What to do: Would you please return all of the entries below exactly as shown?

*** Begin section ***

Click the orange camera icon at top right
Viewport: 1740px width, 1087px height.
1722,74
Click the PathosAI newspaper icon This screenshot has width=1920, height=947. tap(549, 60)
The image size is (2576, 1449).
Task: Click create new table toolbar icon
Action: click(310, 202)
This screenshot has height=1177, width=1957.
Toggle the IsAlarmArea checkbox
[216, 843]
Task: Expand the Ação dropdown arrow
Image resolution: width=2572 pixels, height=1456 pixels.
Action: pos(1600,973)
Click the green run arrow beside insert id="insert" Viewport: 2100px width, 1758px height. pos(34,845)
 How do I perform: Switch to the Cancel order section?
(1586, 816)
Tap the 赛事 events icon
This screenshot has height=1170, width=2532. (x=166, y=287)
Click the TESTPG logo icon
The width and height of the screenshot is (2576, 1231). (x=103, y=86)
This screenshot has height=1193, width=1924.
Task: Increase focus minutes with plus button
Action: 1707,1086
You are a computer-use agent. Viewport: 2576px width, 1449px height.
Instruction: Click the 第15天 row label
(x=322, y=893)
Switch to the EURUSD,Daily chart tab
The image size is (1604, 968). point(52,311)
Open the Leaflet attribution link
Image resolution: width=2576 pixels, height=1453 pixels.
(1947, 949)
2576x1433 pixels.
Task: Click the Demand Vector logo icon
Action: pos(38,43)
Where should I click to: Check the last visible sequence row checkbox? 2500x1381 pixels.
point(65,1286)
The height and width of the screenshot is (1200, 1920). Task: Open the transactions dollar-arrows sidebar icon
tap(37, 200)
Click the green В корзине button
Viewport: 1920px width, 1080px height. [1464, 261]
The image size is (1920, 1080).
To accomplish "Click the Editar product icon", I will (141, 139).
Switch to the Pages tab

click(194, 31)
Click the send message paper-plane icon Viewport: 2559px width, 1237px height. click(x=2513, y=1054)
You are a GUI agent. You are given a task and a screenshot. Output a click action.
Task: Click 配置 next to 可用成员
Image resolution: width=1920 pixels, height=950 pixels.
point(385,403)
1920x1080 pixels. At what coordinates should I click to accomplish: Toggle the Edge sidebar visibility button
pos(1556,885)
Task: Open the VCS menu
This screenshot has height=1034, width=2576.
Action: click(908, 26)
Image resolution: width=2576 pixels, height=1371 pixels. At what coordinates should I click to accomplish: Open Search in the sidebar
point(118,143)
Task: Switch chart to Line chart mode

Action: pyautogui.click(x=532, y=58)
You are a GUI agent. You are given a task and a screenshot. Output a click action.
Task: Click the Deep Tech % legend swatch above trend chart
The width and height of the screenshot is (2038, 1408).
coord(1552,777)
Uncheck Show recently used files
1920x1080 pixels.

*** End section ***

Response area:
Click the orange camera icon at top right
Viewport: 1740px width, 1087px height.
1722,74
Click the PathosAI newspaper icon This screenshot has width=1920, height=947. tap(549, 60)
The image size is (2576, 1449).
Task: Click create new table toolbar icon
Action: click(310, 202)
This screenshot has height=1177, width=1957.
Toggle the IsAlarmArea checkbox
[216, 843]
Task: Expand the Ação dropdown arrow
Image resolution: width=2572 pixels, height=1456 pixels.
Action: pos(1600,973)
Click the green run arrow beside insert id="insert" Viewport: 2100px width, 1758px height. pos(34,845)
 How do I perform: Switch to the Cancel order section?
(1586, 816)
Tap the 赛事 events icon
This screenshot has height=1170, width=2532. (x=166, y=287)
Click the TESTPG logo icon
The width and height of the screenshot is (2576, 1231). (x=103, y=86)
This screenshot has height=1193, width=1924.
Task: Increase focus minutes with plus button
Action: 1707,1086
You are a computer-use agent. Viewport: 2576px width, 1449px height.
Instruction: Click the 第15天 row label
(x=322, y=893)
Switch to the EURUSD,Daily chart tab
The image size is (1604, 968). point(52,311)
Open the Leaflet attribution link
Image resolution: width=2576 pixels, height=1453 pixels.
(1947, 949)
2576x1433 pixels.
Task: Click the Demand Vector logo icon
Action: pos(38,43)
Where should I click to: Check the last visible sequence row checkbox? 2500x1381 pixels.
point(65,1286)
The height and width of the screenshot is (1200, 1920). Task: Open the transactions dollar-arrows sidebar icon
tap(37, 200)
Click the green В корзине button
Viewport: 1920px width, 1080px height. [1464, 261]
The image size is (1920, 1080).
To accomplish "Click the Editar product icon", I will (141, 139).
Switch to the Pages tab

click(194, 31)
Click the send message paper-plane icon Viewport: 2559px width, 1237px height. click(x=2513, y=1054)
You are a GUI agent. You are given a task and a screenshot. Output a click action.
Task: Click 配置 next to 可用成员
Image resolution: width=1920 pixels, height=950 pixels.
point(385,403)
1920x1080 pixels. At what coordinates should I click to accomplish: Toggle the Edge sidebar visibility button
pos(1556,885)
Task: Open the VCS menu
This screenshot has height=1034, width=2576.
Action: click(908, 26)
Image resolution: width=2576 pixels, height=1371 pixels. At what coordinates should I click to accomplish: Open Search in the sidebar
point(118,143)
Task: Switch chart to Line chart mode

Action: pyautogui.click(x=532, y=58)
You are a GUI agent. You are given a task and a screenshot. Output a click action.
Task: Click the Deep Tech % legend swatch above trend chart
The width and height of the screenshot is (2038, 1408).
coord(1552,777)
Uncheck Show recently used files
1920x1080 pixels.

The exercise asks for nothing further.